Salud

El año que quebró la salud mental

El año que quebró la salud mental

La catástrofe sanitaria en la que nos sumergió esta pandemia no hizo más que enrostrarnos el déficit estructural preexistente respecto a la salud mental, al que se suma el desamparo público.

El confinamiento, la incertidumbre y las noticias descontextualizadas sobre el aumento de casos genera pánico y retroalimenta un caos coronado por un insuficiente sistema de atención y contención.

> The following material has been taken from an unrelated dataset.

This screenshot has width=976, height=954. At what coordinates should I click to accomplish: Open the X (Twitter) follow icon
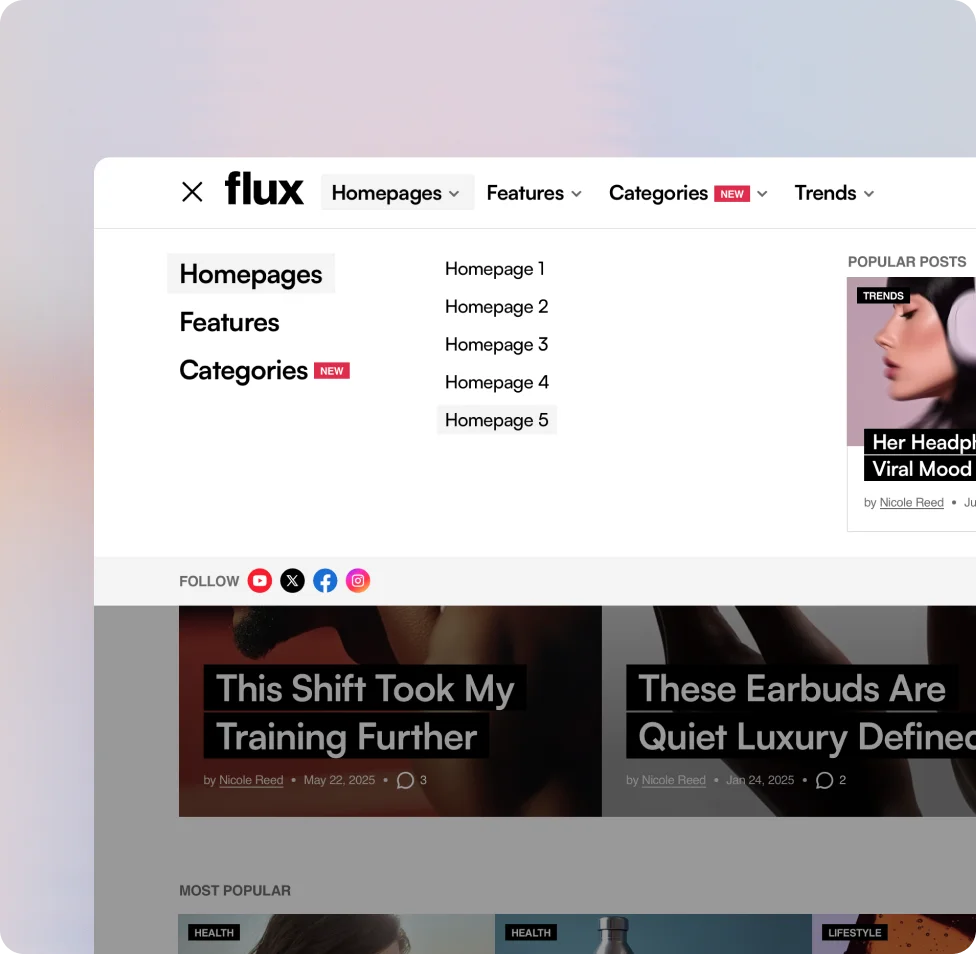[x=292, y=581]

El estallido de los casos de secuelas en la salud mental fue alrededor del mes de septiembre del 2020, cuando los pacientes se multiplicaron exponencialmente. A los nuevos casos se sumó el empeoramiento de los preexistentes y todavía podemos decir que este flagelo acaba de empezar. Las consecuencias de este dolor social extendido se verán por mucho tiempo y atravesarán distintas edades.

La American Psychiatric Association sostiene que la pandemia ha causado casi dos años de trauma colectivo y que muchas personas están cerca “del punto de quiebre”. La misma entidad afirma que la variante Ómicron genera un “estrés familiar” inédito, a medida que va invadiendo los planes de vacaciones y empañando las fiestas de fin de año.

¿Seremos capaces de tener la plasticidad necesaria para adaptarnos a esta nueva modalidad de vida basada en la incertidumbre constante o pagaremos un costo muy alto que dejará por siempre las huellas del trauma?

El interrogante está abierto y dar una respuesta sería muy aventurado, ya que las circunstancias cambian vertiginosamente y, aparentemente, sólo va a poder “sobrevivir” el que mejor se adapte al cambio. Igual que en la naturaleza misma.

Rafael Herrera Milano es Médico Psiquiatra. Perito del Poder Judicial de la Provincia de Bs.As.